True Crime novels are one of those tricky types of books that are hard to do well. Most of the time the writer manages to do a dry retelling of events that, while factual, fails to ignite my interest. I’m afraid this one falls into that category. While Mann adds little details like what the weather was like in order to bring the story to life, in the end the book is a pretty dry accounting of the events. To be honest, I suspect that my real issue is that I have been ruined by fiction, and real life events are never as neat and tidy as fiction. This was a fine book, but not really to my taste. That said, my Dad totally stole this book from me and he seemed to enjoy it so I suspect your mileage may vary.
The book is a deep look into the murder of William Desmond Taylor, a movie director during the dawn of the age of Hollywood.

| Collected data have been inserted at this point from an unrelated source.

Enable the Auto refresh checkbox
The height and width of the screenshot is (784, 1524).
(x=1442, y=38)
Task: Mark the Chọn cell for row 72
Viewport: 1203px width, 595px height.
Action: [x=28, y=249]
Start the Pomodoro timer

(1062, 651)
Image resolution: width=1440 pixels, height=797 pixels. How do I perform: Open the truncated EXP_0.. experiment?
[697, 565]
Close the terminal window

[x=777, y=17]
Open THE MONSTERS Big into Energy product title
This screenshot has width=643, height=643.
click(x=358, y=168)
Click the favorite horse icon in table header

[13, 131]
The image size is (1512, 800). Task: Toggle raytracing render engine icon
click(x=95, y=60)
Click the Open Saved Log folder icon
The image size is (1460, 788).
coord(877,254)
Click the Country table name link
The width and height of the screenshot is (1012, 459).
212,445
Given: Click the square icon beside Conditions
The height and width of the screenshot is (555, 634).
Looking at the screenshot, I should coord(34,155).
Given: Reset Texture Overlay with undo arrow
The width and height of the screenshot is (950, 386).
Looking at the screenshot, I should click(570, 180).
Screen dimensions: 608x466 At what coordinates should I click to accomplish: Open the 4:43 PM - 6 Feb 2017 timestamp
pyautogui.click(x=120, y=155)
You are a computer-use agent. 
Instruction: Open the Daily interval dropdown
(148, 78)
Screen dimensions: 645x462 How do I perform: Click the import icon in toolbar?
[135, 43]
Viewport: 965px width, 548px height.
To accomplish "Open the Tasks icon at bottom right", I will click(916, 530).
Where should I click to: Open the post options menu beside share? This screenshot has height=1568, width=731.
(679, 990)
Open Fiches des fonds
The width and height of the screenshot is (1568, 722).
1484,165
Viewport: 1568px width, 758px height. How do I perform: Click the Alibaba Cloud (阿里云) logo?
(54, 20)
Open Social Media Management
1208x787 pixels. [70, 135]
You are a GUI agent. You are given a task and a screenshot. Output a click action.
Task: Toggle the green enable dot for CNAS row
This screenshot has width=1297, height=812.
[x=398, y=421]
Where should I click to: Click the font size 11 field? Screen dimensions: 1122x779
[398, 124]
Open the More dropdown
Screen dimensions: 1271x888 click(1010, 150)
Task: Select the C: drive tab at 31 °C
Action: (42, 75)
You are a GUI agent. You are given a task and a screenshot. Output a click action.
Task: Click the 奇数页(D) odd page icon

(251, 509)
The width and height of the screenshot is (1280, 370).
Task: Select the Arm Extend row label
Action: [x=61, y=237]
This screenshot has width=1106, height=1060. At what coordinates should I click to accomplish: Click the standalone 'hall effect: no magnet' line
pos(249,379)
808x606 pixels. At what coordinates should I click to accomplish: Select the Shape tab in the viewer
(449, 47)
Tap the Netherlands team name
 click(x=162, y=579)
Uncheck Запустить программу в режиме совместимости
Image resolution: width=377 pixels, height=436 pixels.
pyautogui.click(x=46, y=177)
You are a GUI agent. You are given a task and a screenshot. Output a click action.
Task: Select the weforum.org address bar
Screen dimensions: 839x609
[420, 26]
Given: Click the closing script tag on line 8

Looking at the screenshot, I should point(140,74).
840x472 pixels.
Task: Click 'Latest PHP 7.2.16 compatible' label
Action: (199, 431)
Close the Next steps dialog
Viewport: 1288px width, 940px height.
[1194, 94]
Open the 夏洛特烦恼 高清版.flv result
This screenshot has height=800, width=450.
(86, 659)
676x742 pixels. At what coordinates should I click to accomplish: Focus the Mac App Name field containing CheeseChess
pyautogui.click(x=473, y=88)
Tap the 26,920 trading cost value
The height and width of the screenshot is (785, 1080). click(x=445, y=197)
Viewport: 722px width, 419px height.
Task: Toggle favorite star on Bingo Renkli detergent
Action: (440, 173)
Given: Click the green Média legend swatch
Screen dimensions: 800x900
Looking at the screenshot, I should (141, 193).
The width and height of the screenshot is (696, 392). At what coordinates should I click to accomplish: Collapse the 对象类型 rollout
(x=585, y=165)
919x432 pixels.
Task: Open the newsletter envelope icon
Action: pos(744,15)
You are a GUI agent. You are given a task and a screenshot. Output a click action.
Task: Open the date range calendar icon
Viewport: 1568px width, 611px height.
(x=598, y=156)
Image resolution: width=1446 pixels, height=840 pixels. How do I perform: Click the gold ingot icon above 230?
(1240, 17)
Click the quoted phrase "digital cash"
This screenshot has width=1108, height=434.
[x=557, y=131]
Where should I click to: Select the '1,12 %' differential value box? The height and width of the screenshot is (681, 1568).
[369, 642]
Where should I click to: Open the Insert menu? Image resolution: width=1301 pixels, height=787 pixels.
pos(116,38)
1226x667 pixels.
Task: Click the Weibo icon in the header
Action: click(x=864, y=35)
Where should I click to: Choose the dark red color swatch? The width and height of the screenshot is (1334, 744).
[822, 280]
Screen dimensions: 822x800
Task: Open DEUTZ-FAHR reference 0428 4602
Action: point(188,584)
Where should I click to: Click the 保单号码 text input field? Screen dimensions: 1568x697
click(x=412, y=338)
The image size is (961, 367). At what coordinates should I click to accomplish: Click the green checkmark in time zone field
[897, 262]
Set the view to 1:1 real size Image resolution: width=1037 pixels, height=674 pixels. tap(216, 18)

There was a lot of scandal and mystery surrounding his death, and it’s one that was never really solved, partly because there were forces in Hollywood trying to keep scandals contained. The book examines all those forces and how they shaped the murder trial, which was apparently a huge deal around the nation. It also looks at each of the people suspected of being involved in the murder, and eventually comes to one conclusion. While the book claims to have the final answer as to who actually killed Taylor, and their answer does make sense, it’s still based mostly on conjuncture. Unfortunately, I think conjuncture is the best that we’re ever going to get with this case as all principles involved are now dead.
The book was interesting, but ultimately unsatisfying. Like I said, I’ve been spoiled by fiction, and I like my murder mysteries wrapped up in a nice tidy who-done-it bow. I did enjoy the book as a look at the early studio system.